What Good Are Human Rights if We Don’t Know About Them?

15663Today we have a guest post from Monisha Bajaj, Associate Professor of International and Multicultural Education at the University of San Francisco and editor of Human Rights Education Theory, Research, Praxis. Bringing together the voices of leaders and researchers deeply engaged in understanding the politics and possibilities of human rights education as a field of inquiry, Human Rights Education shapes our understanding of the practices and processes of the discipline and demonstrates the ways in which it has evolved into a meaningful constellation of scholarship, policy, curricular reform, and pedagogy. Here, she talks about the importance of human rights education as we approach International Human Rights Day.

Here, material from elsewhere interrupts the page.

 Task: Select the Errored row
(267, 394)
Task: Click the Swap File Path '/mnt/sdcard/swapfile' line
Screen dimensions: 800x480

December 10 marks International Human Rights Day. Some 70 years ago, drafters of the United Nations Universal Declaration of Human Rights were busy haggling over words and concepts of this milestone document and global vision that it holds.  Its 30 articles—adopted in 1948—elaborate a vision of dignity, equality, and justice through the guarantee of civil, political, economic, social and cultural rights. One of the greatest challenges since the adoption of the Declaration has been that the most vulnerable individuals and communities have often lacked knowledge of their rights and the ways to achieve them. The preamble of the Universal Declaration of Human Rights (UDHR) states that, “every individual and every organ of society shall strive by teaching and education to promote respect for these rights and freedoms.” As a result, human rights education that offers accessible, engaged, and transformative learning is the cornerstone of access to and fulfillment of all other human rights.

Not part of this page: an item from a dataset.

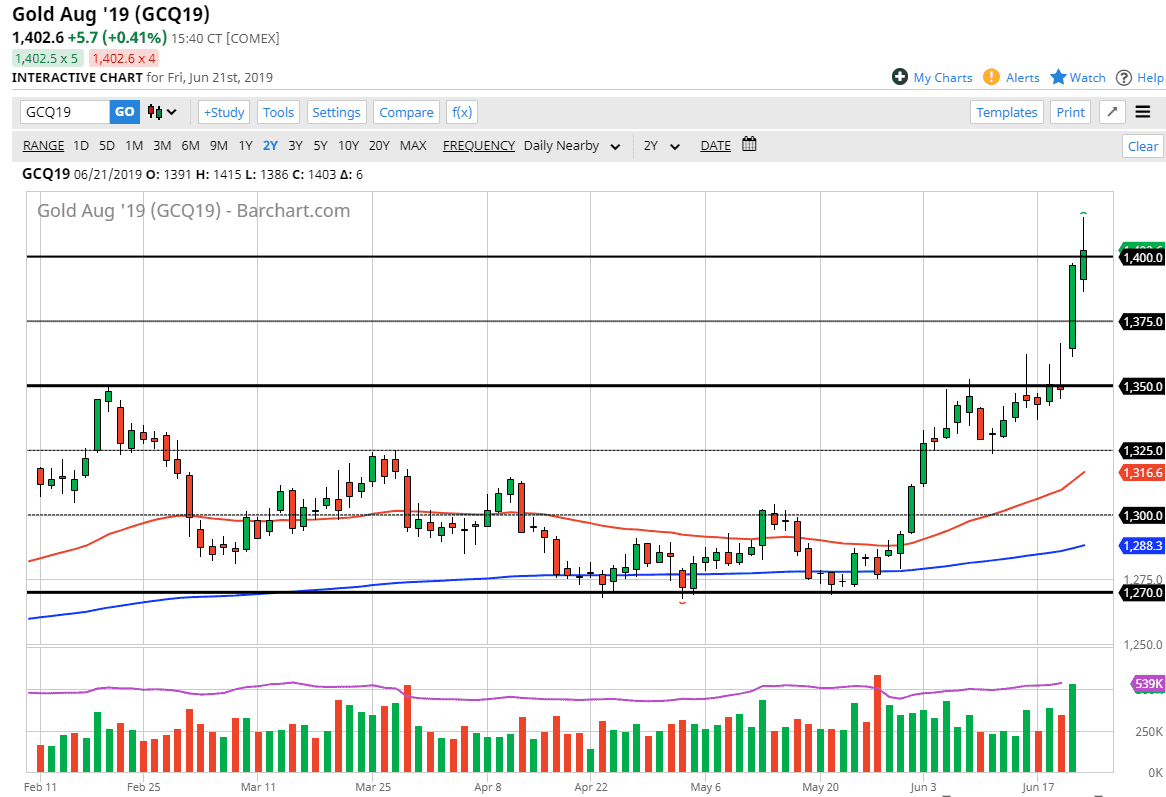Click the Watch star icon
The image size is (1166, 797).
point(1058,77)
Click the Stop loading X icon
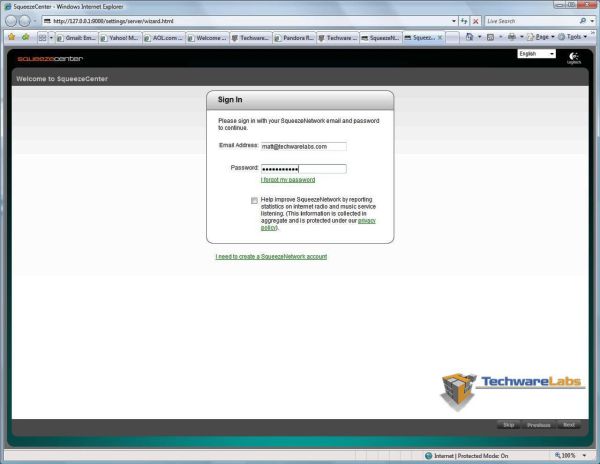Image resolution: width=600 pixels, height=464 pixels. click(476, 20)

In the new book Human Rights Education: Theory, Research, Praxis, 20 scholars of human rights education across the globe posit their analyses of what human rights education is, what it does, and the ways in which it is localized in diverse corners of the world from Mexico to Malta, from Kenya to Kurdistan, and from the US to the UK.  The book offers a comprehensive introductory text on human rights education (HRE) that is both global in scope and attentive to the diverse forms of HRE whether implemented through governmental policies and textbook reforms; through the work of intergovernmental organizations (i.e. United Nations agencies like UNESCO and UNICEF); through colleges and universities; through non-governmental organizations (NGOs) engaging in teacher professional development, curriculum design or direct instruction; or through the work of individual educators, schools, and community activists.

Authors explore the promise of human rights education as it frames the diverse work of organizations seeking to empower, for example, dispossessed rural communities in Liberia and Dalit (formerly called “untouchable”) youth in India. Authors also note how human rights discourses can be co-opted in education to dismantle collective action for change and reframe it in terms of neoliberal and individualist notions of rights. The power, promise, and politics of human rights education are explored in varied contexts through this text divided into the sections of “Theory, Research and Praxis” as the title indicates.

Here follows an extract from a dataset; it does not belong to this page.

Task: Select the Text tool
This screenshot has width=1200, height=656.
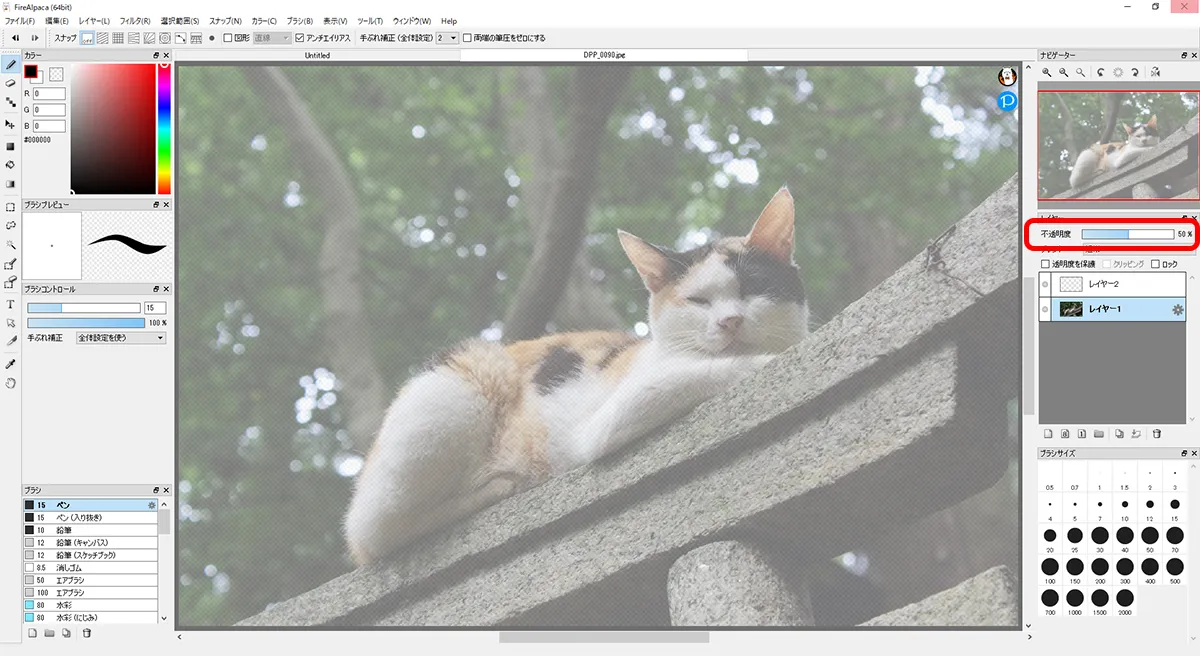Action: [10, 304]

Taken together, the 12 chapters and the afterword by human rights education pioneer Nancy Flowers substantively address the questions: What accounts for the emergence and rise of human rights education as a global educational reform? To what extent does transformative and empowering learning occur in HRE programs and initiatives? What can we learn from a global glimpse at the diverse ways HRE is conceptualized and practiced?  In what ways does HRE get localized and co-opted by different actors? And, what is the future of HRE?

As we celebrate this International Human Rights Day and the relevance of the Universal Declaration for a new generation, transformative human rights education must become a central component of discussions of educational policy and practice as it offers a necessary precondition for the achievement of all other human rights. As Article 26 of the Universal Declaration of Human Rights states, “Education shall be directed to … the strengthening of respect for human rights and fundamental freedoms. It shall promote understanding, tolerance and friendship among all nations, racial or religious groups.” Our times necessitate a renewed commitment to such an expansive vision of justice, and the role of education in achieving it.